El Departamento de Educación de Arizona solicitara a un distrito escolar local la restitución de 1.2 millones de dólares de fondos estatales, al argumentar que el dinero fue usado en forma ilegal para dar educación gratuita a niños mexicanos.

El superintendente escolar de Arizona, Tom Horne, informó este martes que de acuerdo con una auditoría al Distrito Escolar de Ajo, esta jurisdicción aceptó en forma ilegal a estudiantes que no son residentes de Arizona.

Horne dijo que en los últimos tres años, esta práctica tuvo un costo para el estado de 1.2 millones de dólares.

'El asunto aquí no es ciudadanía o documentación, sino residencia', argumentó Horne. 'En este caso, 105 estudiantes aseguraron que residían en Arizona, cuando de hecho residían en México.

El Distrito Escolar de Ajo es diminuto en comparación con otros de la entidad, y cuenta sólo con un jardín de niños, una primaria, una secundaria y una preparatoria.

Las escuelas de Ajo, una comunidad del desierto sur de Arizona cerca de la frontera con México, atienden a niños de la reservación indígena Tohono O'odham y de las comunidades de Lukeville, Why, y Ajo.

Horne explicó que los niños mexicanos cruzan la frontera cada día y toman autobuses para asistir a las escuelas públicas en Ajo, donde son educados a cargo de los contribuyentes de Arizona.

Añadió que los auditores determinaron que los estudiantes mexicanos aseguraron que residían en casas móviles inhabitables o vacías y un hotel abandonado en Lukeville.

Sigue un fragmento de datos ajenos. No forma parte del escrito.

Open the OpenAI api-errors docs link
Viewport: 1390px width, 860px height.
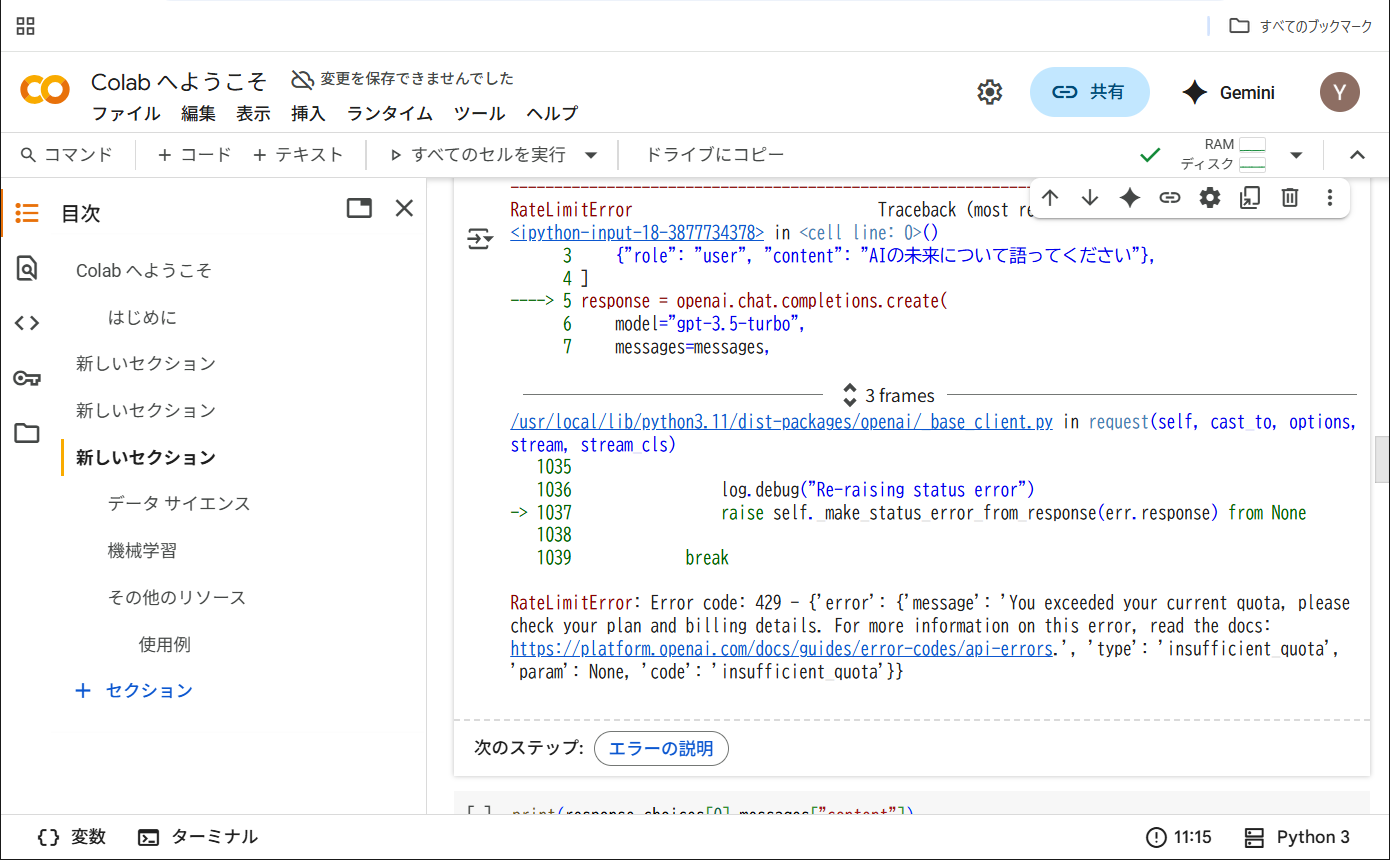(x=781, y=649)
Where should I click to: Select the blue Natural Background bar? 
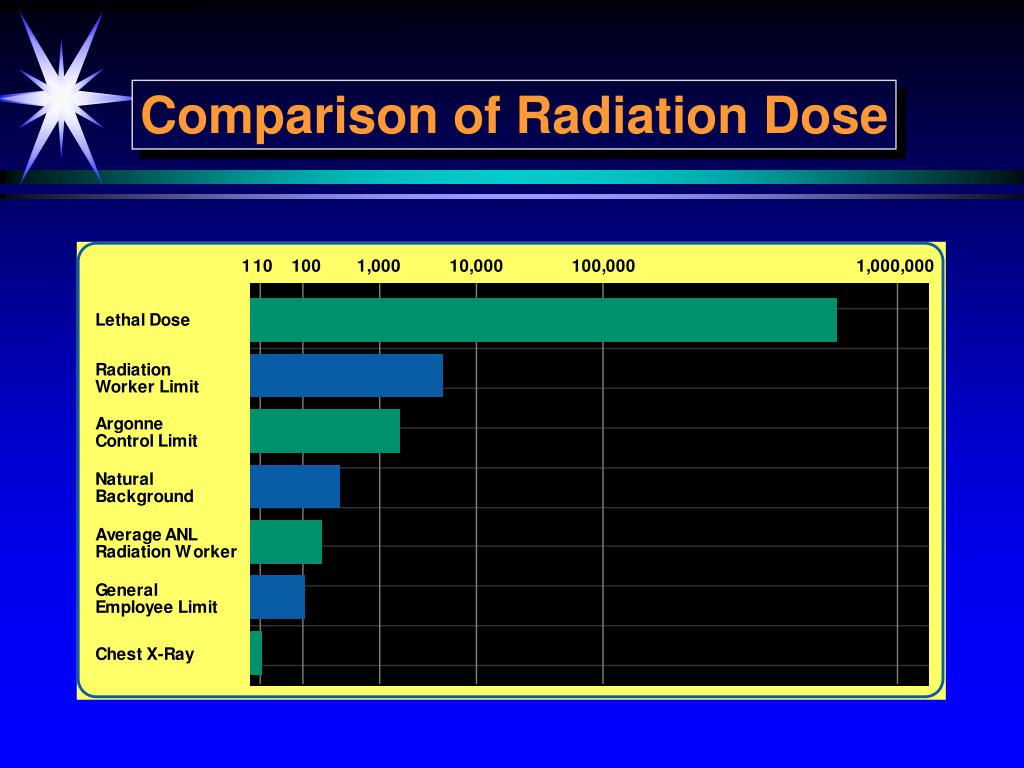[295, 487]
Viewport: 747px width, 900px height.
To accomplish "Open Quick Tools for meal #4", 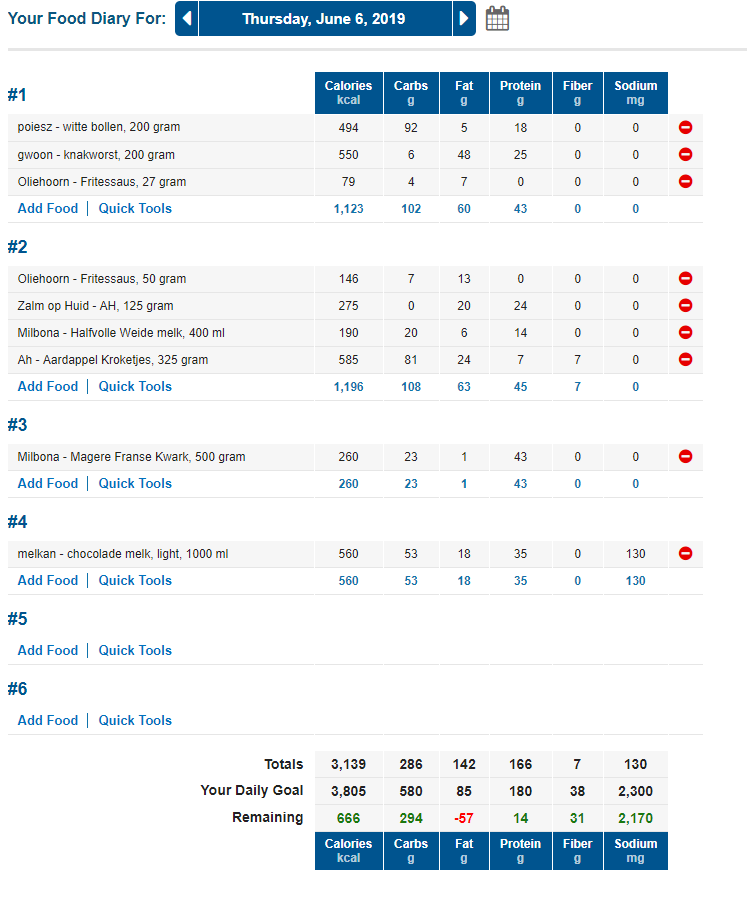I will coord(135,581).
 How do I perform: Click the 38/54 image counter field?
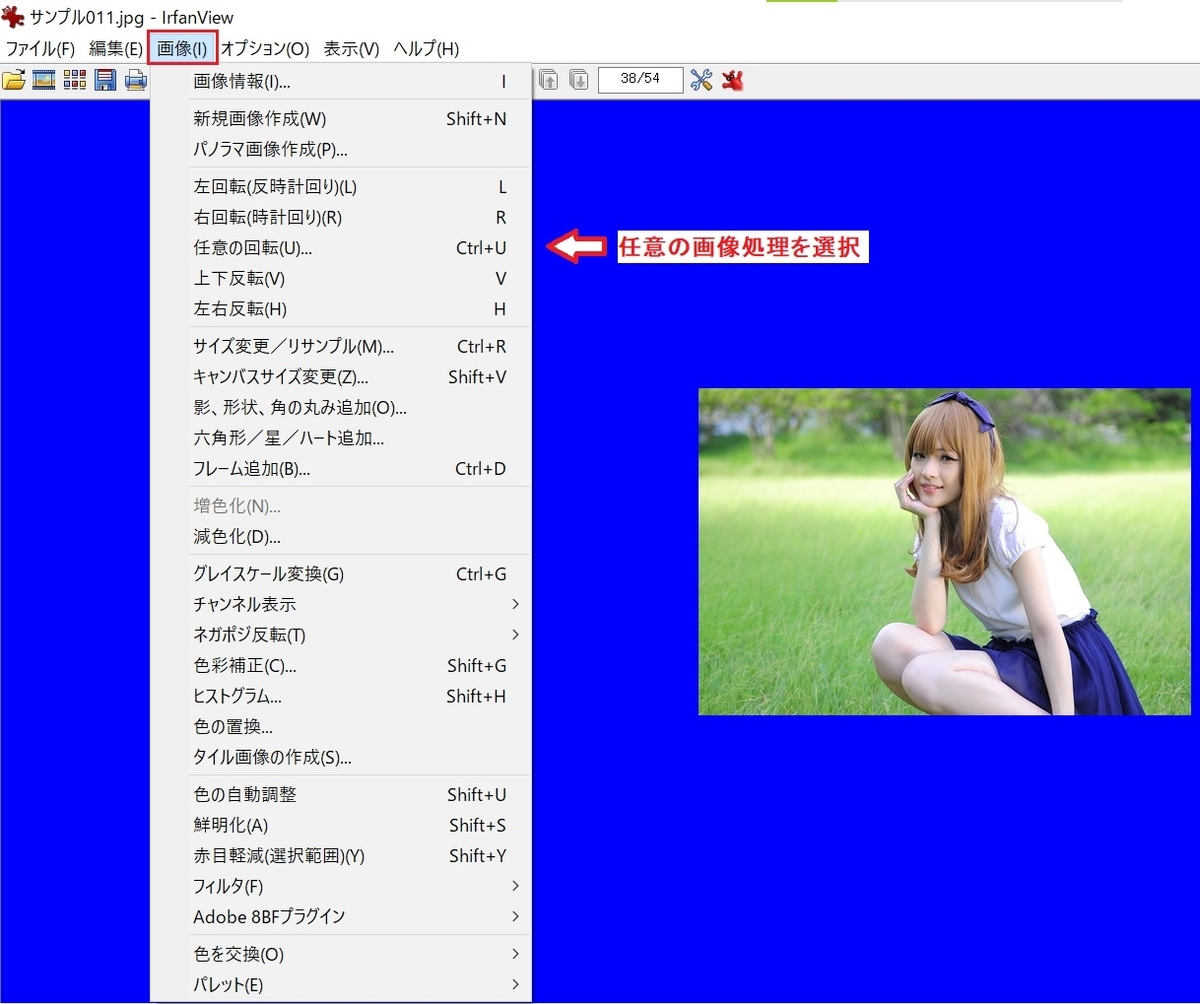[x=640, y=80]
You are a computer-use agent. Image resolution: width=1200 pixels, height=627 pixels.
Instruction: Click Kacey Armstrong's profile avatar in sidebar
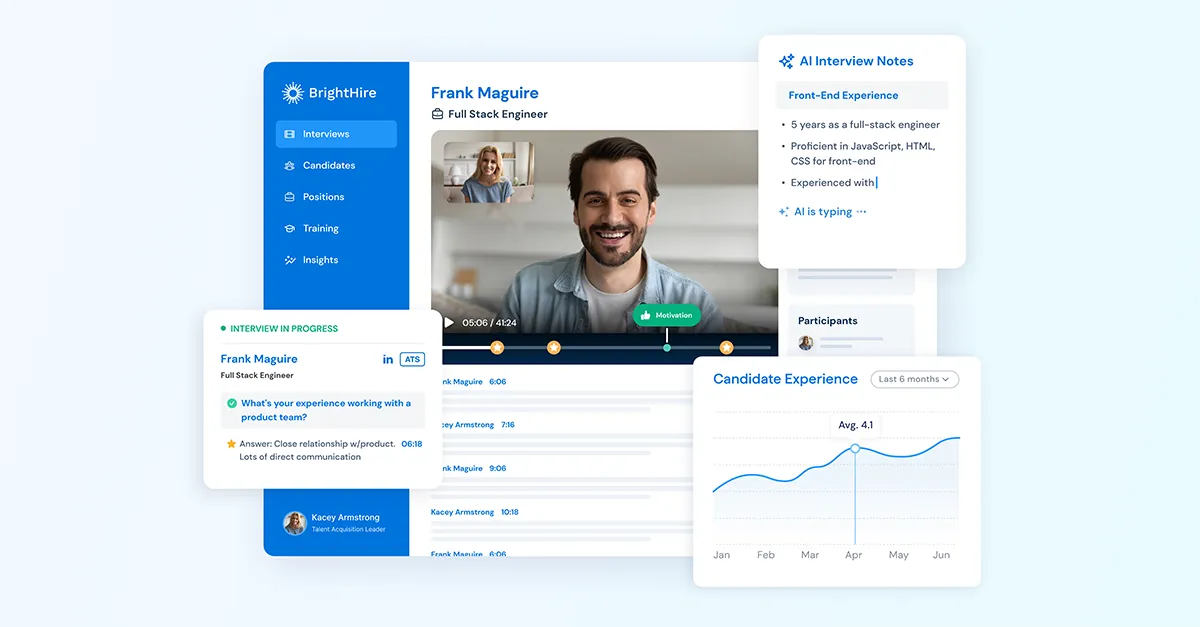(294, 523)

'Esta práctica debe pararse y yo tengo la intención de solicitar al distrito que reintegre el dinero de los contribuyentes', dijo Horne.

El distrito tiene 30 días para apelar los resultados de la auditoría ante la Oficina de Audiencias Administrativas del Estado de Arizona.

El reclamo por educar con fondos públicos a estudiantes mexicanos, se presenta una semana después de que el mismo Departamento de Educación de Arizona ordenara a los distritos escolares remover a sus profesores que hablaban inglés con un fuerte acento.

La medida se suma a una nueva ley estatal que prohíbe a los maestros dar alguna clase en la que se promueva derrocar el gobierno de Estados Unidos, promover el resentimiento contra alguna raza o tipo de persona o promover solidaridad étnica entre los alumnos.

Todo esto luego de que la gobernadora de Arizona, Jan Brewer, proclamara el pasado 23 de abril una ley que declara delito estatal el ser inmigrante indocumentado en la entidad y autoriza a los policías aplicar las leyes migratorias.